Based on the success of the pilot project, JICA issued specific guidelines for implementing the project in other areas of the state. These include undertaking works aimed at the reduction of leaks in pipelines, installation of the necessary number of gate valves for stopping the flow of water during leak repairs, replacement of faulty and obsolete pipes, metering of all water connections and minimisation of flat rate connections.
On the basis of these, a long-run NRW reduction plan and an annual NRW reduction plan were formulated for various areas in the state. Also, NRW reduction projects for areas outside the pilot zones, known as district metered areas (DMAs), were formulated. A total of 10 DMAs have been selected with around 1,000 water connections each.

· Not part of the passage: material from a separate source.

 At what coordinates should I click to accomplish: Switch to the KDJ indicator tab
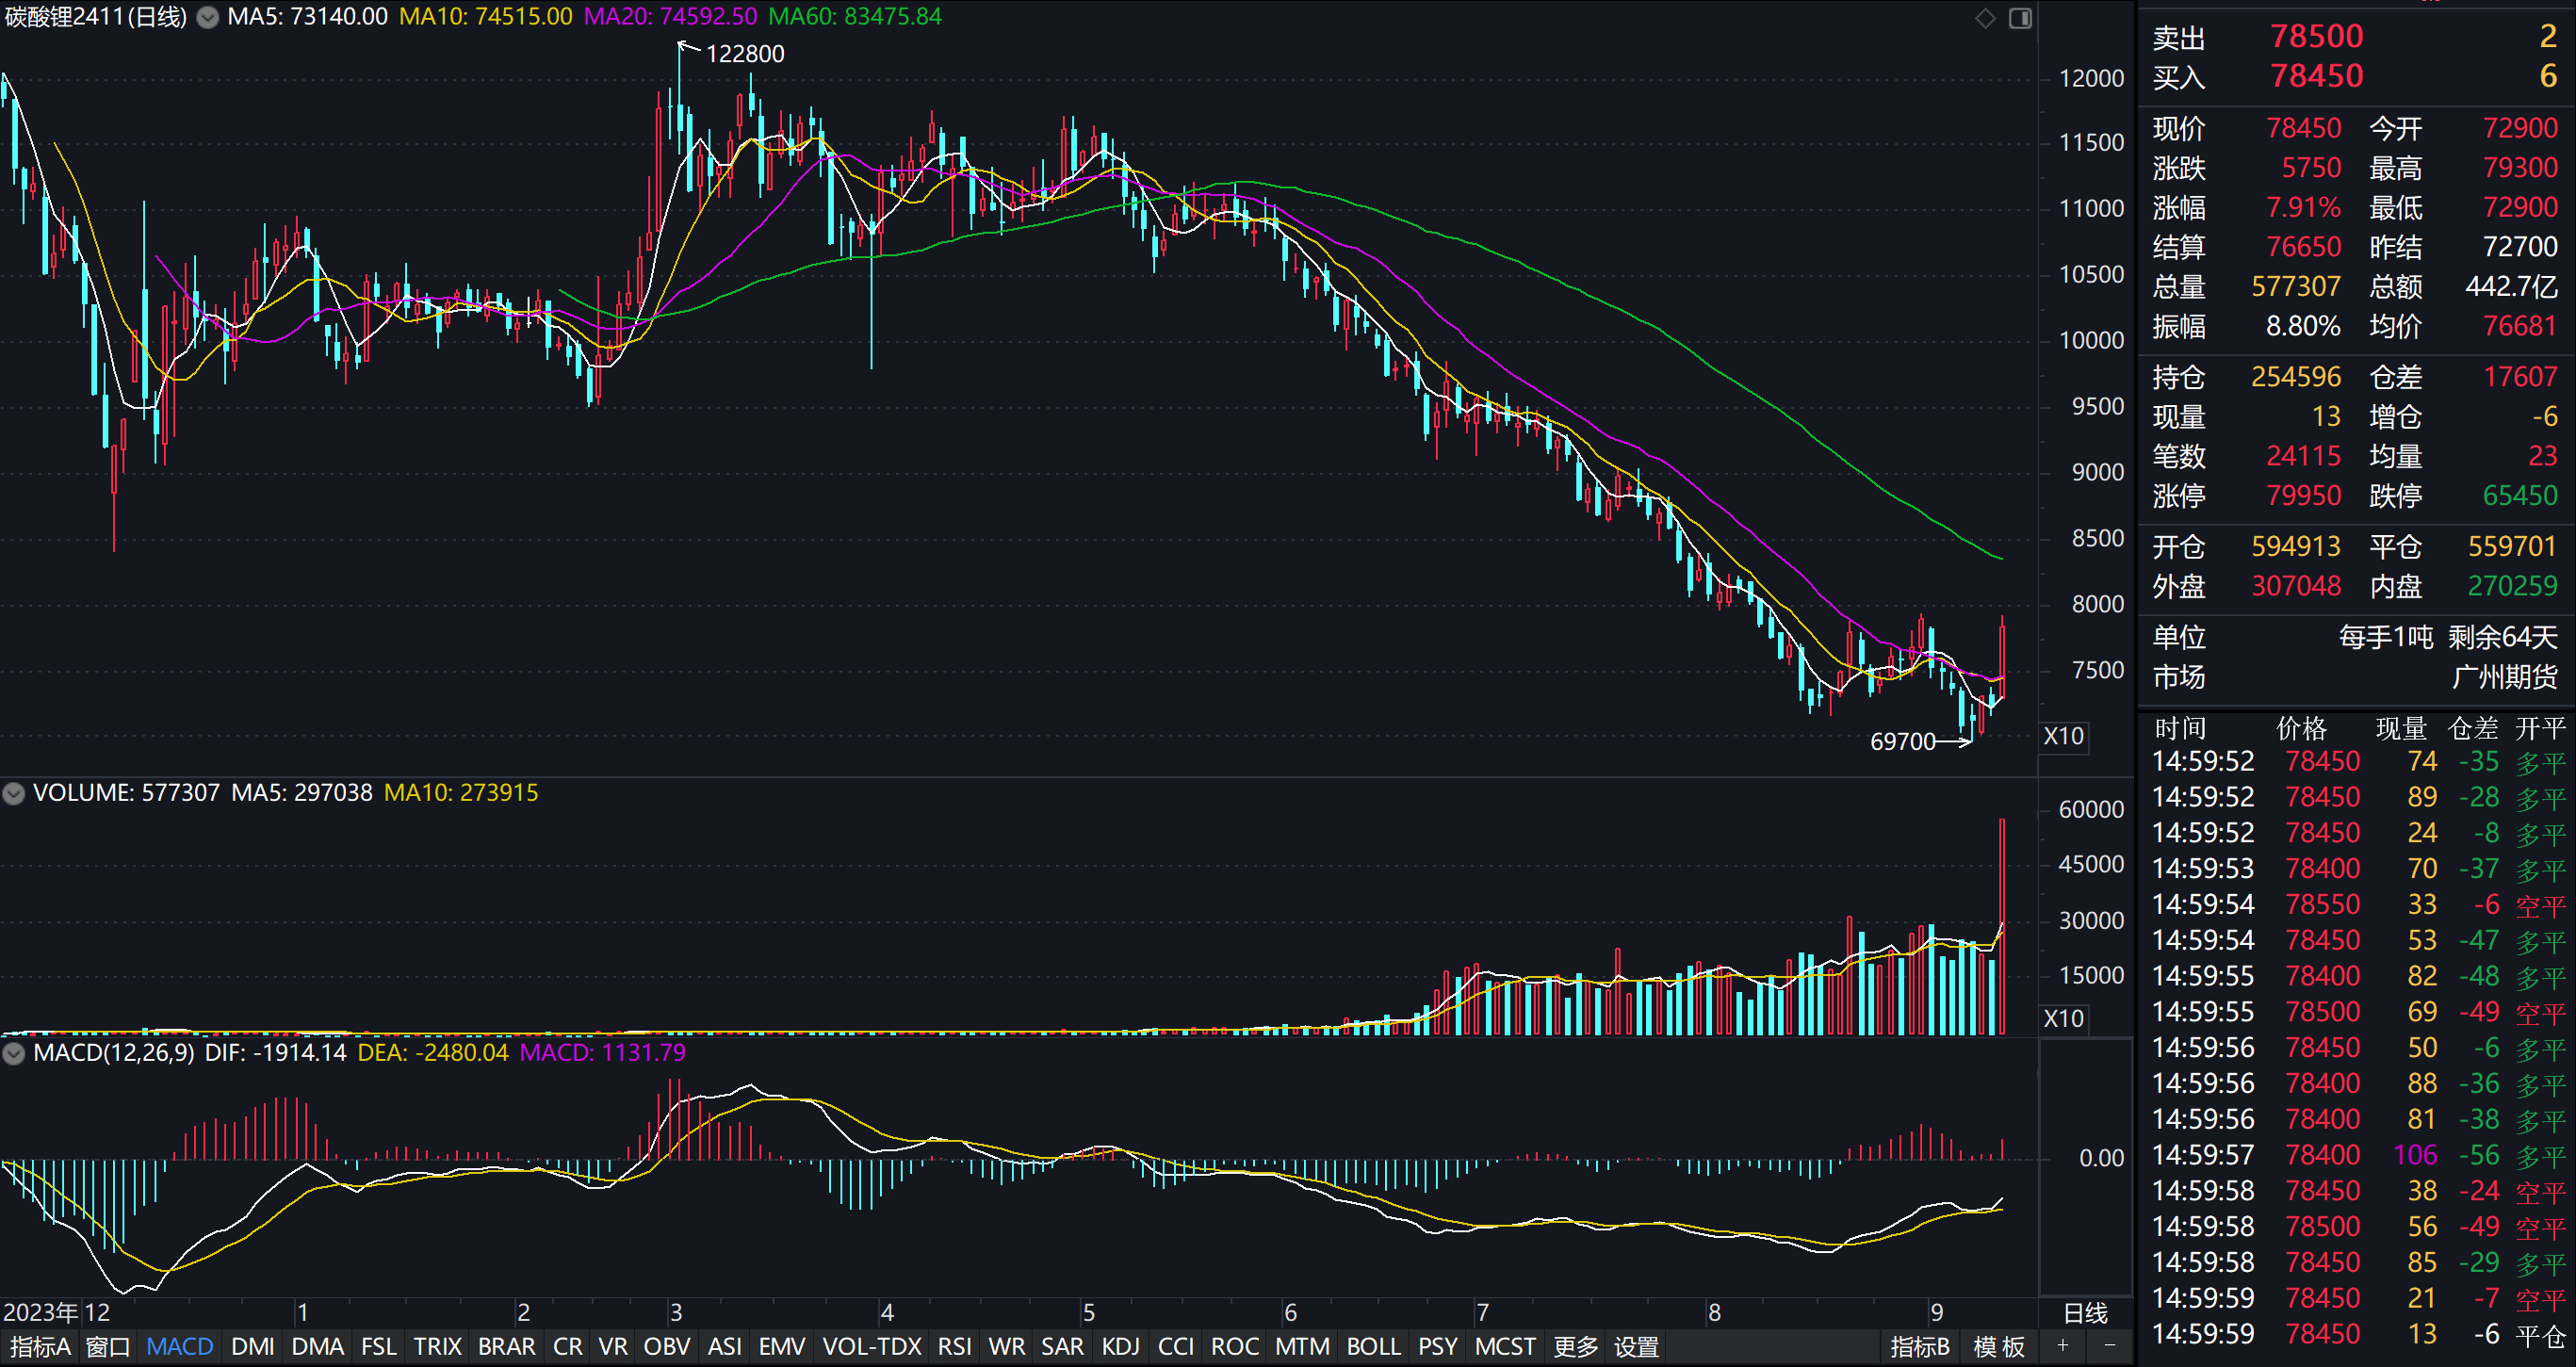(x=1120, y=1346)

Using GIS, details on leakages and water meters have been collected for these areas. The combination of data analysis and adherence to the guidelines issued are expected to reduce the ratio of NRW in DMAs as well. Besides, the PWD has already set up a dedicated helpline, which enables customers to report leakages in the pipelines. The department is also planning to upgrade the leak detection methodology to include the use of noise loggers, hydrogen gas injections and ground penetrating radars.
Further, as part of the long-run NRW reduction strategy, plans are afoot to set up a central NRW control unit in the PWD head office. This control unit will be authorised to execute management activities such as the preparation of an NRW reduction plan, monitoring of activities, collection and processing of data, securing the budget and carrying out the necessary training.
Going forward, more concrete steps are needed for the introduction of leakage control technologies across cities, repair and maintenance of non-functional meters and replacement of obsolete and faulty pipeline infrastructure. A piped water supply network with operational meters should be developed to reduce losses incurred during the distribution of water. Most importantly, capacity building of water utilities and effective implementation of volumetric tariffs will be crucial for sustainable NRW management.
The Goa government’s ambitious plan to reduce the NRW ratio across the state to 20 per cent by 2019 looks achievable, given the successful implementation of the pilot projects. The lessons learnt from the pilot projects in Goa should be utilised by other cities such as Delhi, Bengaluru and Hyderabad, which face the problem of a high NRW ratio. This will not only assist various urban local bodies in meeting the growing water demand in various areas but will also relieve them of the financial crunch hindering the uptake of a number of initiatives.